Let’s put things in perspective. Any scientific field can be measured in terms of its research publications - the scientific papers. OK, it may not represent the full scope of the work going on but it certainly reflects the emerging focal points and areas considered worthy of investment. I entered ’schizophrenia gene’ into the literature searching website PubMed (I suspect similar trends, but fewer results would be found for bipolar disorder) and counted the number of publications over the last two decades. This is the result:-

gifgraph1
What this shows is that from a handful of papers produced per year, we are now seeing more than one a day. I think this reflects greater numbers of researchers in this field and, I hope, a greater insight into the underlying problems (these two factors obviously feed off each other). To put this in context, however, the number of papers pulled up for 2005 with a ‘diabetes gene’ search was 1610 and for ‘cancer gene’ was 3299. Clearly, we seem to be in an exponential phase of growth in the field and who knows where the levelling of will occur…….in terms of funding for mental illness genetics, we will never be near cancer.

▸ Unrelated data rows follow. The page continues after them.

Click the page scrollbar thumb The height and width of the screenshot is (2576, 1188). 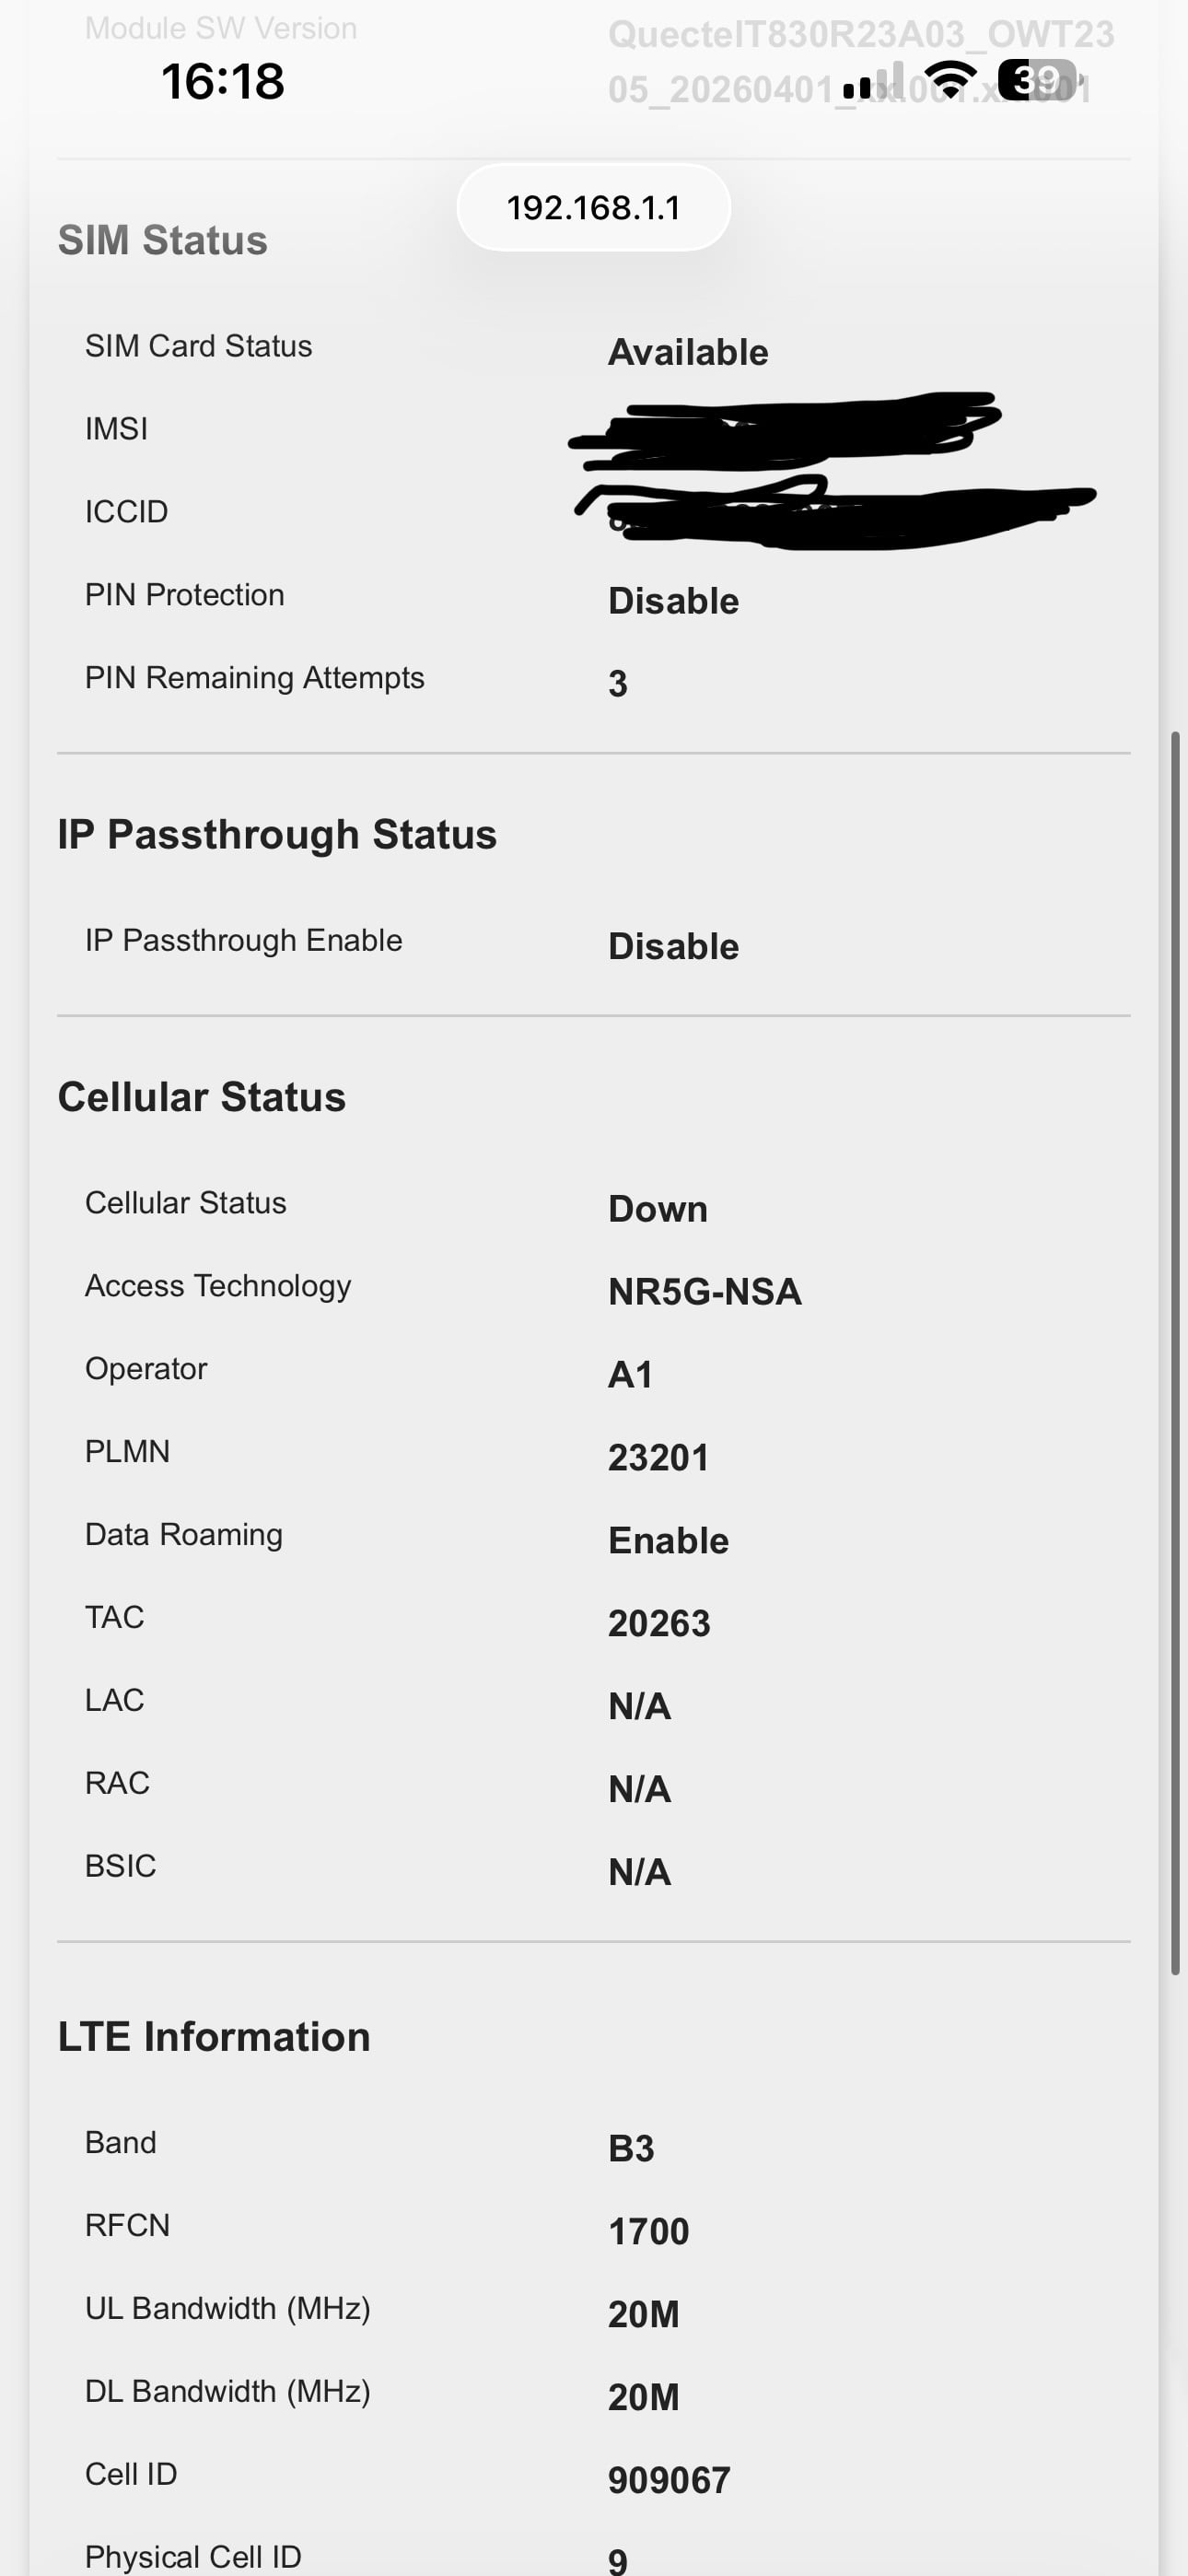pos(1176,1353)
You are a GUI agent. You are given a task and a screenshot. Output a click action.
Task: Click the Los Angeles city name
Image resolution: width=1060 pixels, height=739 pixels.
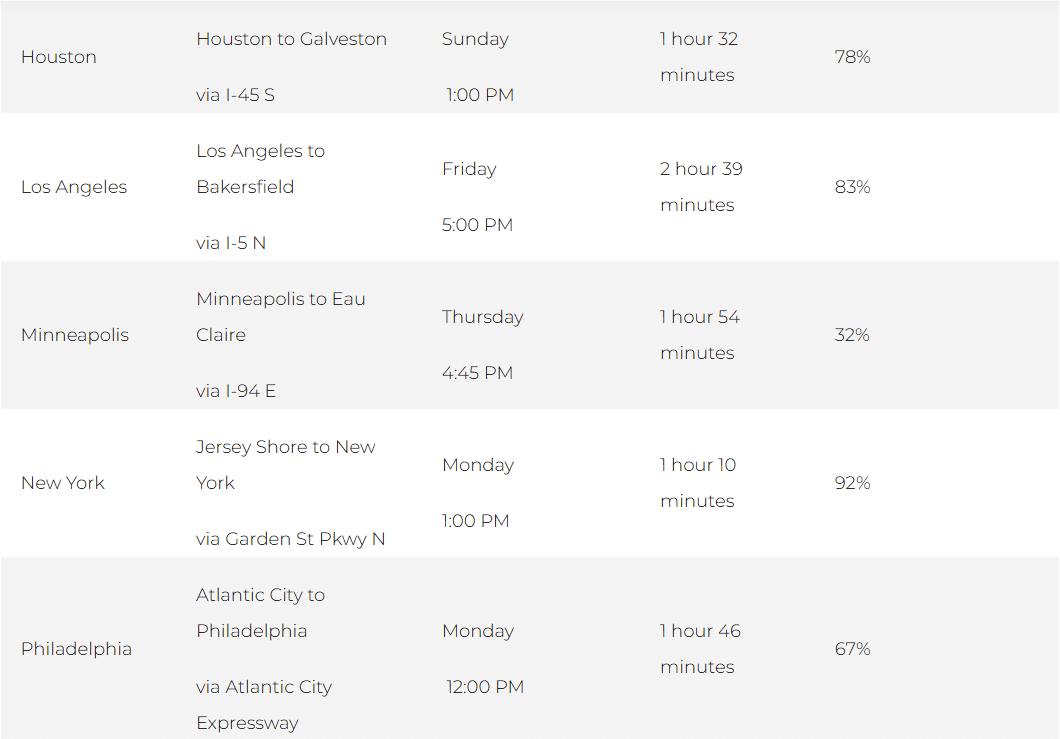point(74,187)
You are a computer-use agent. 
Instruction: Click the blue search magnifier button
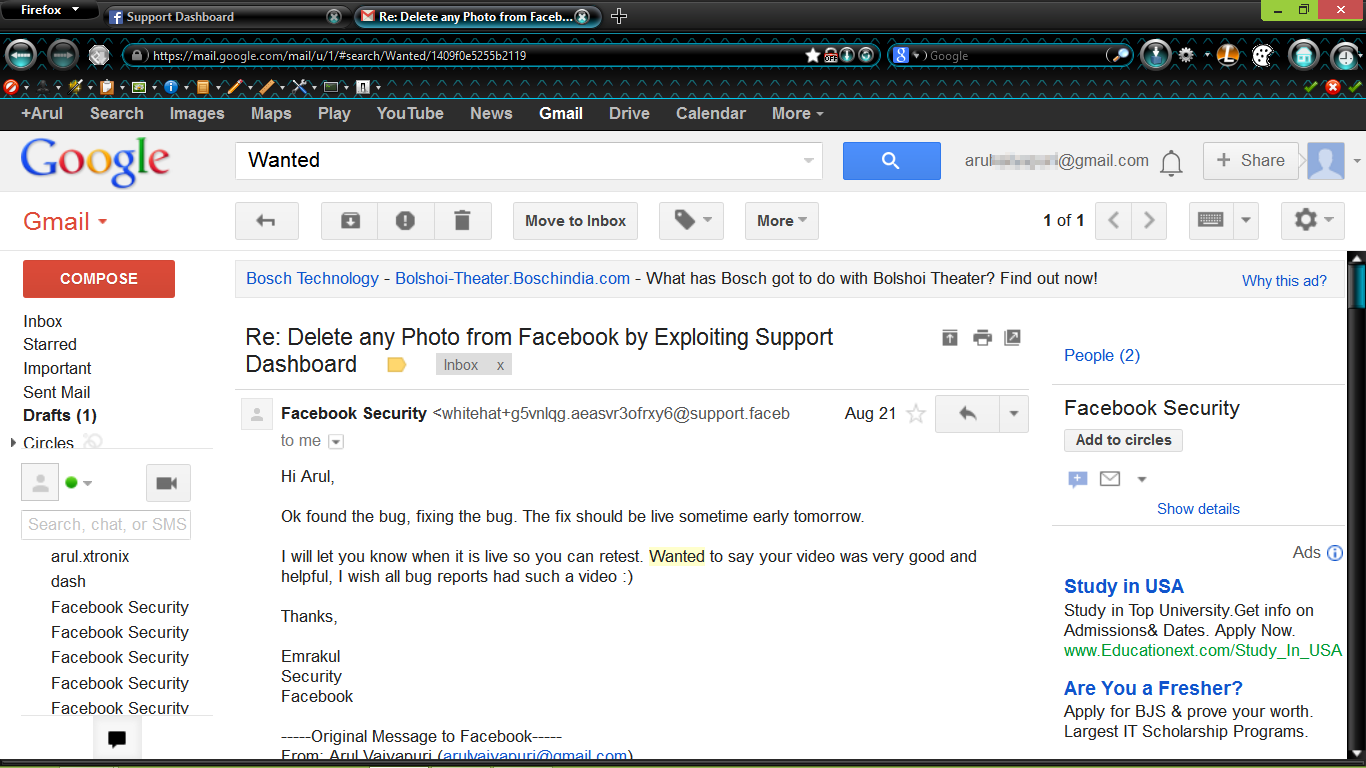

For all this growth, can we see any visible dividends? In the first instance, what researchers have aimed for is the identification of the genes contributing to psychiatric illness. The next two graphs show the number of publications relating to some of these genes (N.B. none 100% confirmed as causative genes in the general population):-

gifgraph2 These 7 genes are pretty much the most ‘popular’ candidate genes at the moment. Never mind what they do at the moment. I’m sure we’ll be discussing them in future posts. What you should see straight away is that these genes are almost all 21st Century discoveries. Also COMT is bucking the trend in that it was and is a popular gene to work on but perhaps its star is now waning (I could write an essay on the nature of the scientific herd instinct centred on this gene…maybe another day!). There are plenty of bright new things to replace it. Let’s look at them in more detail:-

gifgraph3 It’s obvious that 2000 and beyond have been a goldrush in terms of new genes and this can be reasonably attributed solely to the completion of the Human Genome Project. Having said this, look at NOTCH4. This gene was heralded and then disgraced within a 12 month period and the resulting stigma appears to have stuck fast.

What all this tells us is that we are living in interesting times in terms of the discovery of new genes for schizophrenia and bipolar disorder. With any luck, this blog will be able to convey some of the issues and excitement in these formative years.